# Yara (girls name) - yes or no?



## dragonflies

Hubby changes his mind every few days on the name for our wee girl, This is his name for this week/next few days! 
Yara (meaning butterfly in Arabic), not sure of it myself - prefer the other names we already agreed on, but thinking of it today its growing on me...

What do you think?


----------



## tiggerz

Pronounced like Tara? 

I think it's ok, but not overly keen myself - although it would probably grow on you and it would be unlikely there'd be another one in her school!!!


----------



## dragonflies

yes, pronounced like Tara or Sara, I think thats why it sounds kind of familiar, but.. for some reason it makes me think of australia, dunno why, lol. His other name at the moment is Jasmine, which is ok, but makes me think of Aladdin!


----------



## tiggerz

Jasmine is nicer IMO - I like it shortened to jazz or jazzy too! We considered jasmine and yasmine when I had our daughter xx

Yara, I can hear an Australian twang when I say it in my head too lol xxx


----------



## Arlee

tiggerz said:


> Jasmine is nicer IMO - I like it shortened to jazz or jazzy too! We considered jasmine and yasmine when I had our daughter xx
> 
> Yara, I can hear an Australian twang when I say it in my head too lol xxx

Yes, I live in Australia and there are a lot of places with that same/similar sound to it. I actually live in a place with that word in it. If you like it though it shouldn't matter too much. It's still pretty.


----------



## dragonflies

Was talking to my Mum today about the name, She and dad lived in oz for a while, she said its the name of a river/valley near Melbourne, so presume it means something in aborigine? couldn't find out on google, lol!


----------



## Arlee

dragonflies said:


> Was talking to my Mum today about the name, She and dad lived in oz for a while, she said its the name of a river/valley near Melbourne, so presume it means something in aborigine? couldn't find out on google, lol!
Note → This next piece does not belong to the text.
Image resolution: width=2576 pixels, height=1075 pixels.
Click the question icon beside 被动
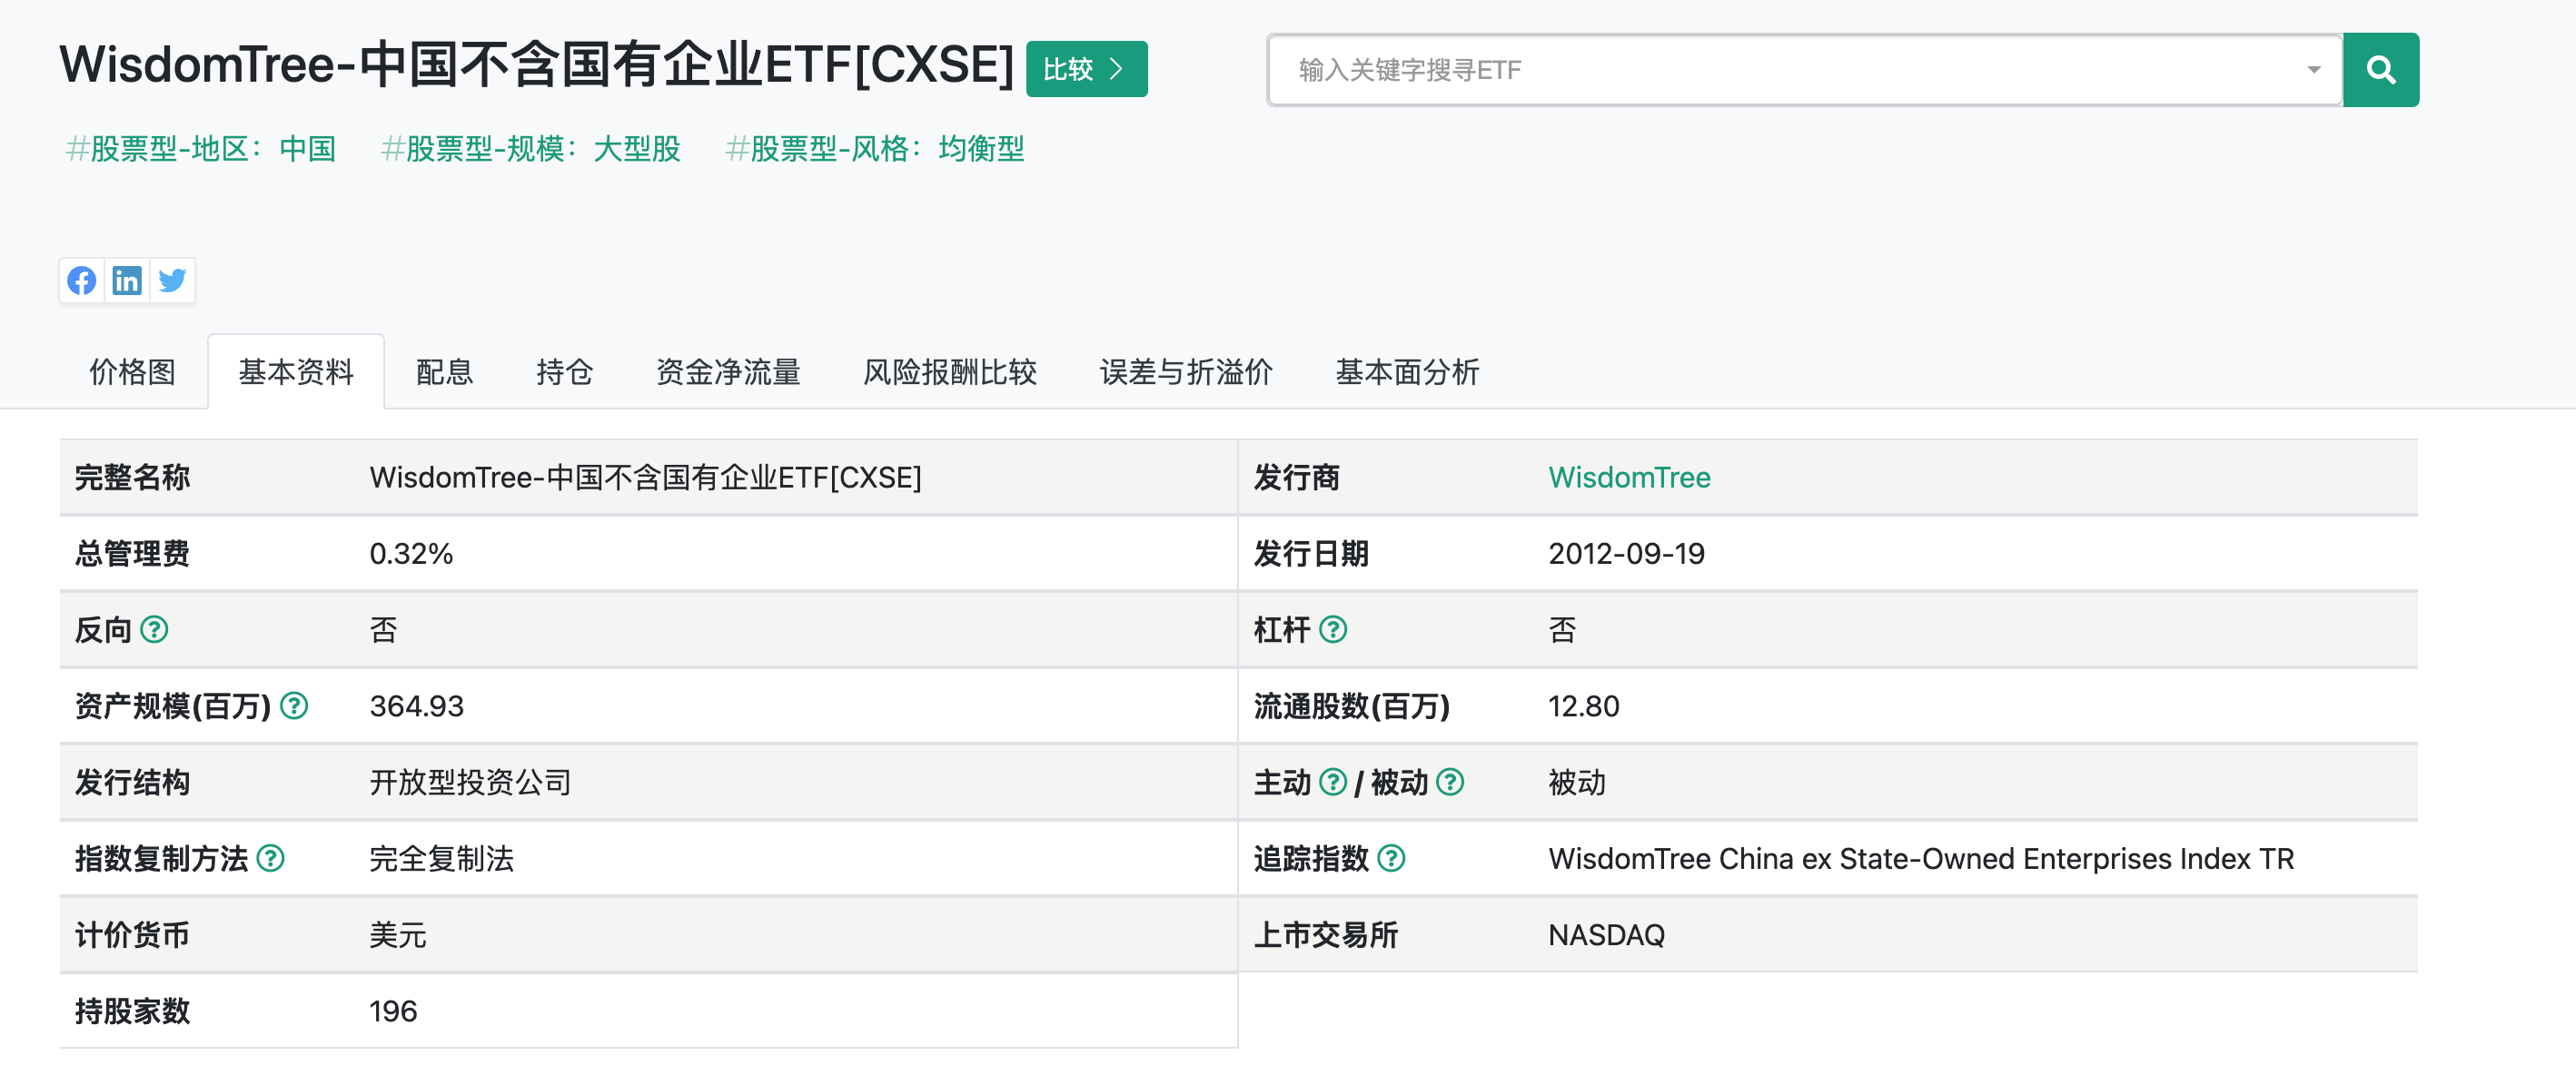click(x=1452, y=782)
Yep that's right! But it's spelt 'Yarra'.


----------



## Stormynights

Just be prepared for people who don't know how to pronounce it calling her Yar-rah (with the y sound) 
But I do like the name Tara. :)


----------



## dragonflies

Stormynights said:


> Just be prepared for people who don't know how to pronounce it calling her Yar-rah (with the y sound)
> But I do like the name Tara. :)

mm.. I don't mind so much if people pronounce it a little wrong. My own name is pronounced so many different ways I don't even notice - it confused OH that even my mum and dad pronounce it different! OH and me know each side of the family is going to have slightly different pronounciation of names anyway and we don't mind, one side speaks arabic, the other english so its inevitable. What did annoy me though is I've had some people (not OH, he understands) tell me *I'M* pronouncing some of our chosen names wrong. One of the names we shortlisted 'Farah/Farrah' I pronounce like 'Farra' as in the 70's actress Farrah Faucett. In arabic its pronounced with a breathy 'h' at the end thats hard for english speakers to reproduce. But I had so many arabic speakers telling me 'how to say it correctly' -, I'm like WT.. I don't need a lecture thank you, its my child, If i choose that name and if I want to pronounce it that way I will, :haha:


----------



## abracadabra

I think its sweet, and a little different - but not to different IYKWIM


----------



## Stormynights

dragonflies said:


> mm.. I don't mind so much if people pronounce it a little wrong. My own name is pronounced so many different ways I don't even notice - it confused OH that even my mum and dad pronounce it different! OH and me know each side of the family is going to have slightly different pronounciation of names anyway and we don't mind, one side speaks arabic, the other english so its inevitable. What did annoy me though is I've had some people (not OH, he understands) tell me *I'M* pronouncing some of our chosen names wrong. One of the names we shortlisted 'Farah/Farrah' I pronounce like 'Farra' as in the 70's actress Farrah Faucett. In arabic its pronounced with a breathy 'h' at the end thats hard for english speakers to reproduce. But I had so many arabic speakers telling me 'how to say it correctly' -, I'm like WT.. I don't need a lecture thank you, its my child, If i choose that name and if I want to pronounce it that way I will, :haha:

Exactly :thumbup: I was just saying I would pronounce it with a y sound, until corrected. :haha: I'm American though, and not very good at pronouncing most names I see on here! :haha:

I also thing Yara- pronounced Yar-rah is pretty, so either way I like it! :thumbup:


----------